*** Begin section ***

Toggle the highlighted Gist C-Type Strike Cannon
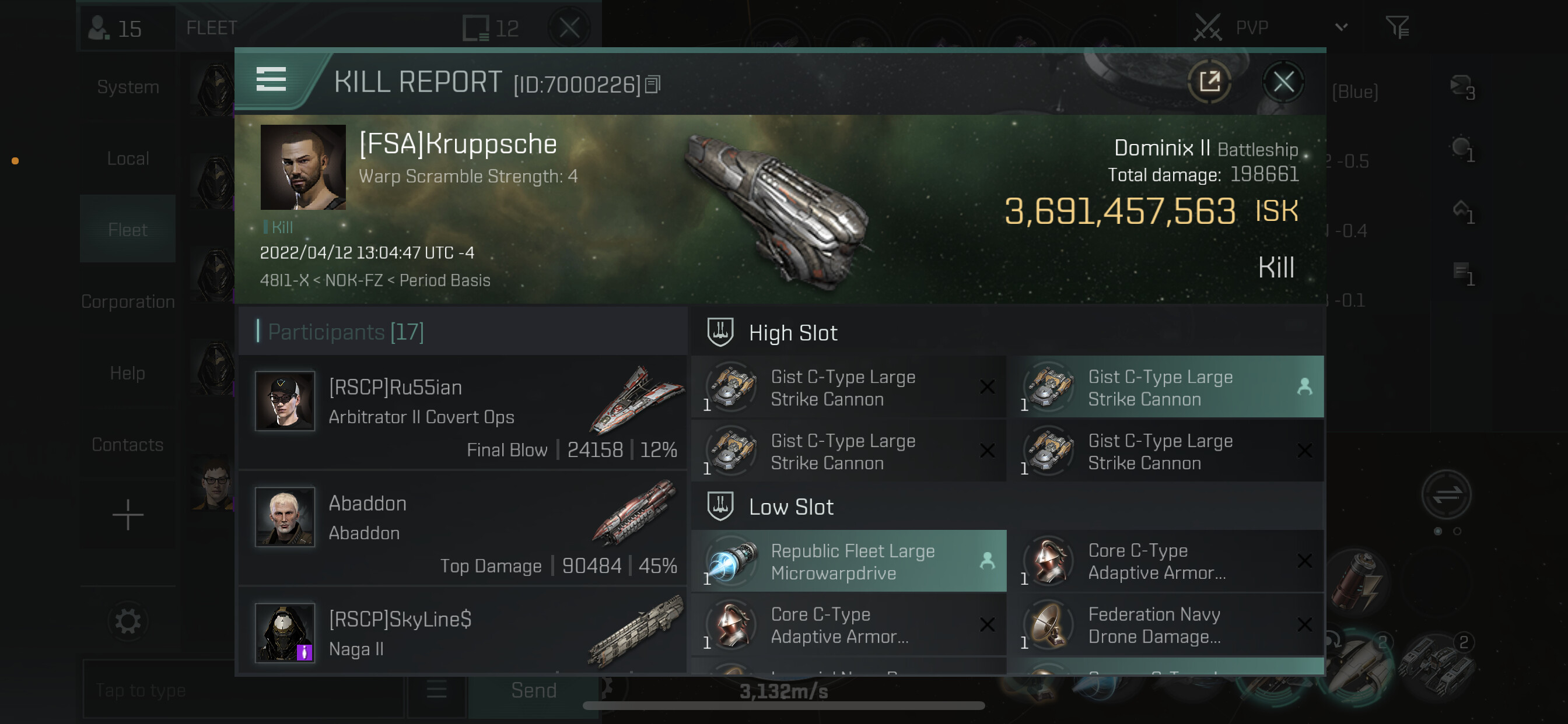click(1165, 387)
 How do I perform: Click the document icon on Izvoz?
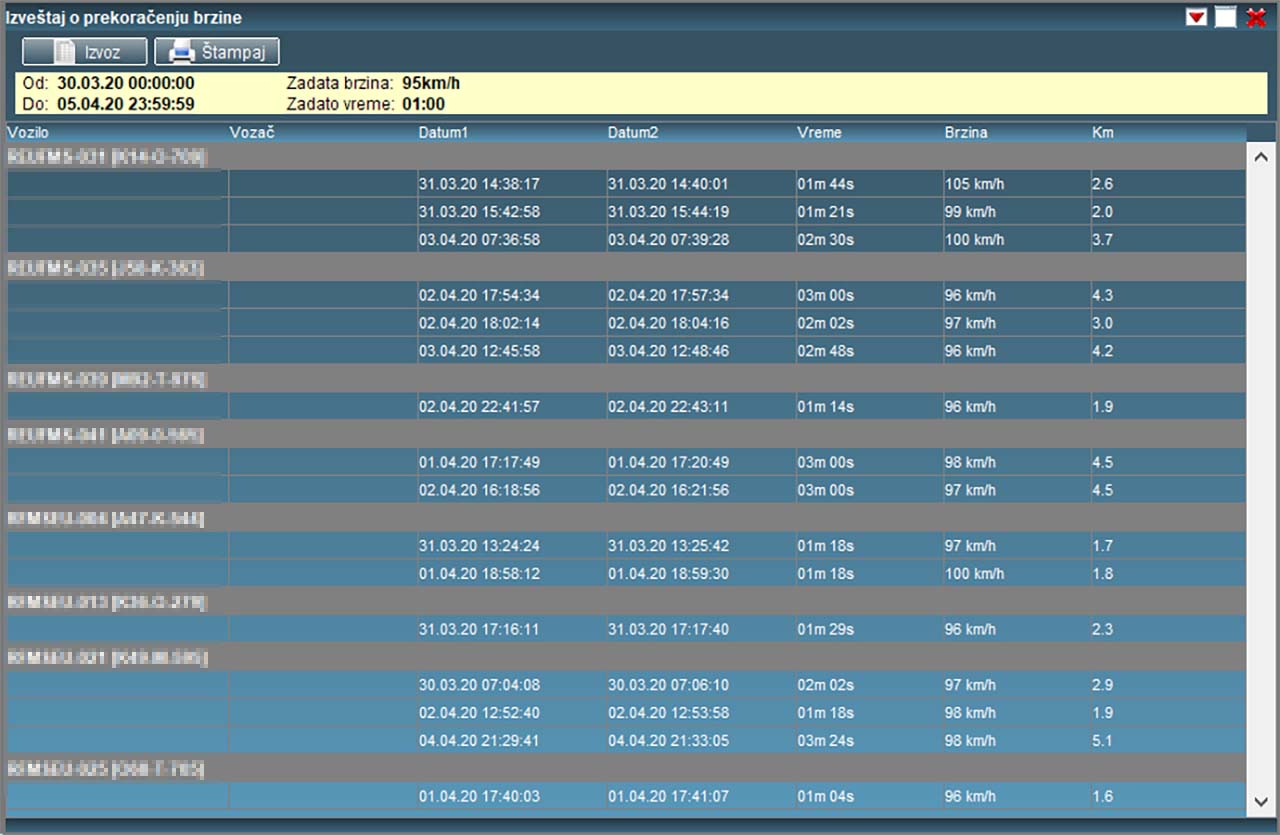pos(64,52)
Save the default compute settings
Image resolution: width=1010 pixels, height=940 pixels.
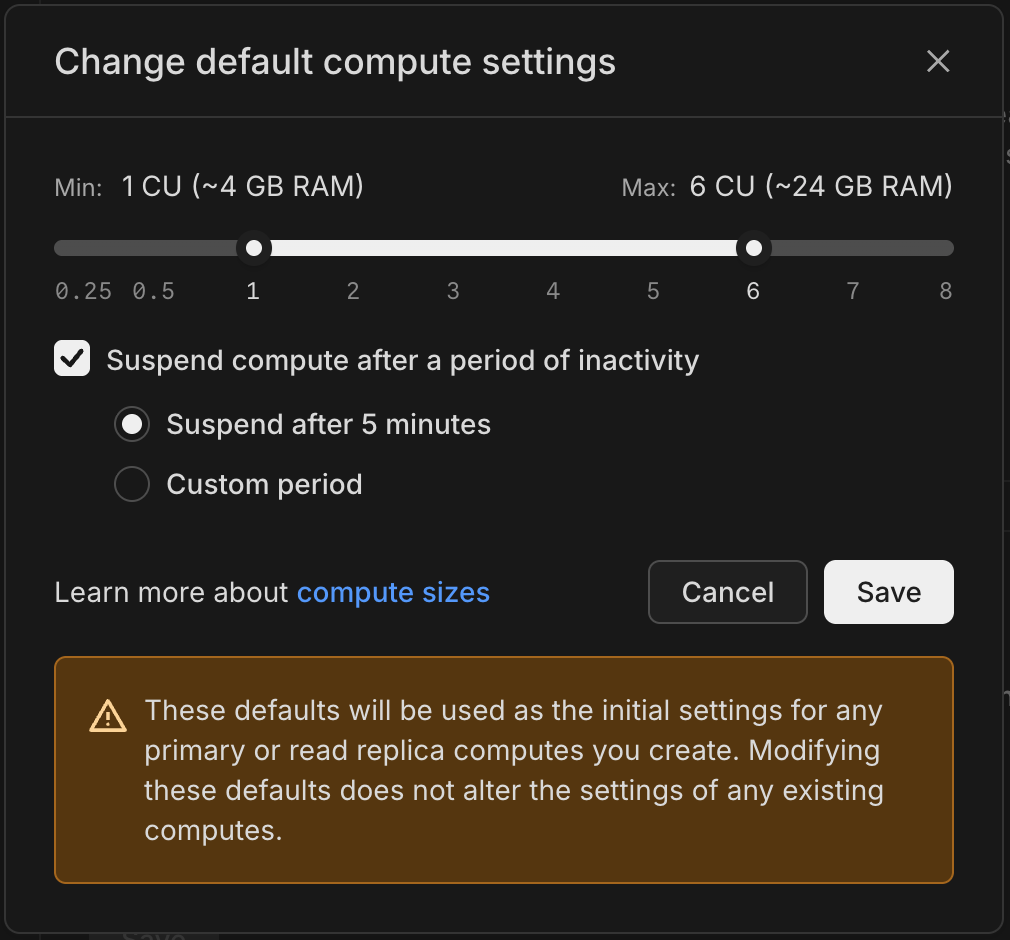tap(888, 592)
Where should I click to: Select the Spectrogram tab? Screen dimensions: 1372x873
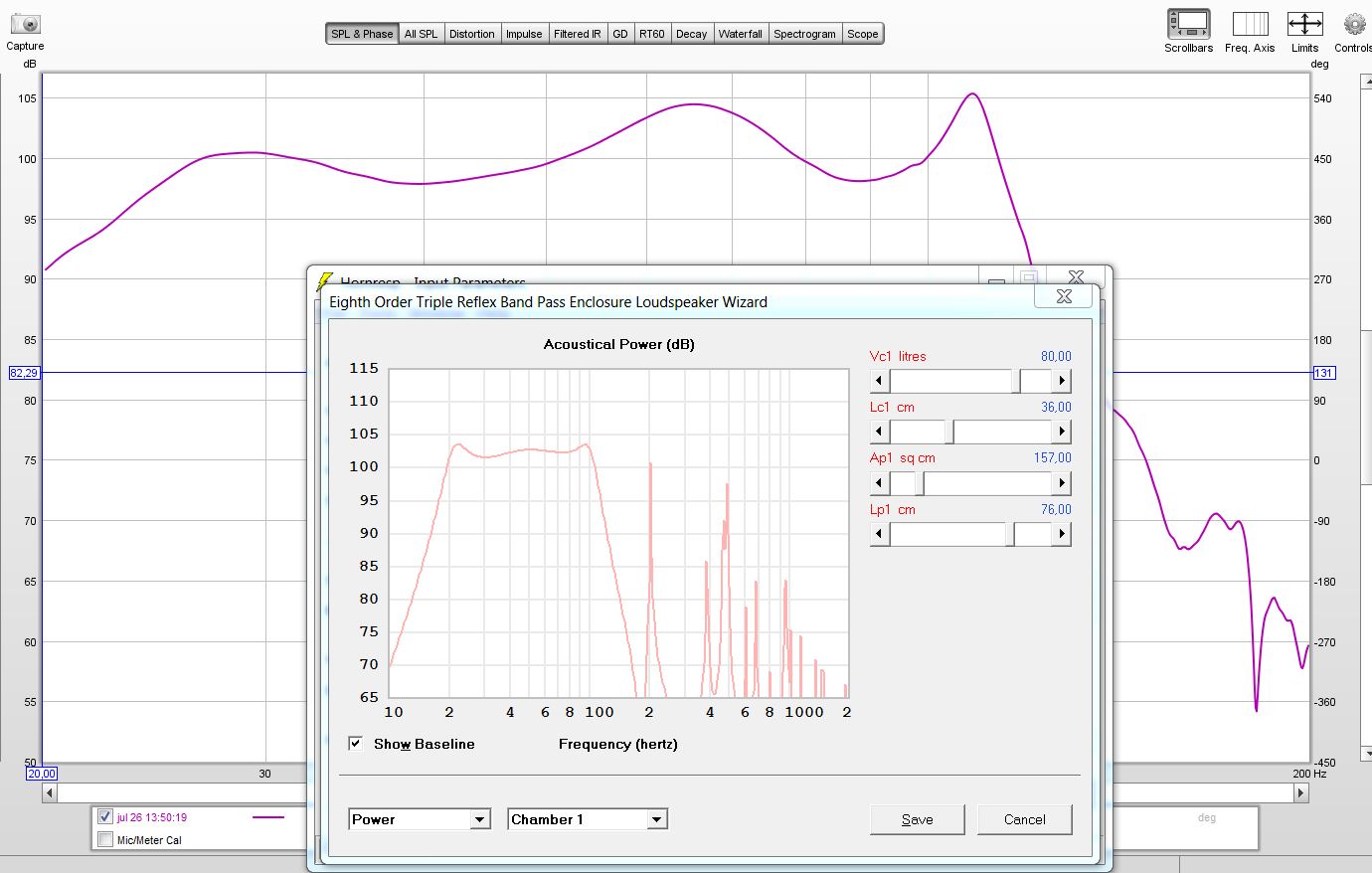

*** End section ***

> _REQUIRED WORK_:
Would you repeat the entries exactly, but with no pictures?

> _EXPECTED ANSWER_:
Toggle the highlighted Gist C-Type Strike Cannon
click(1165, 387)
 How do I perform: Click the document icon on Izvoz?
pos(64,52)
Save the default compute settings
Image resolution: width=1010 pixels, height=940 pixels.
tap(888, 592)
Where should I click to: Select the Spectrogram tab? Screen dimensions: 1372x873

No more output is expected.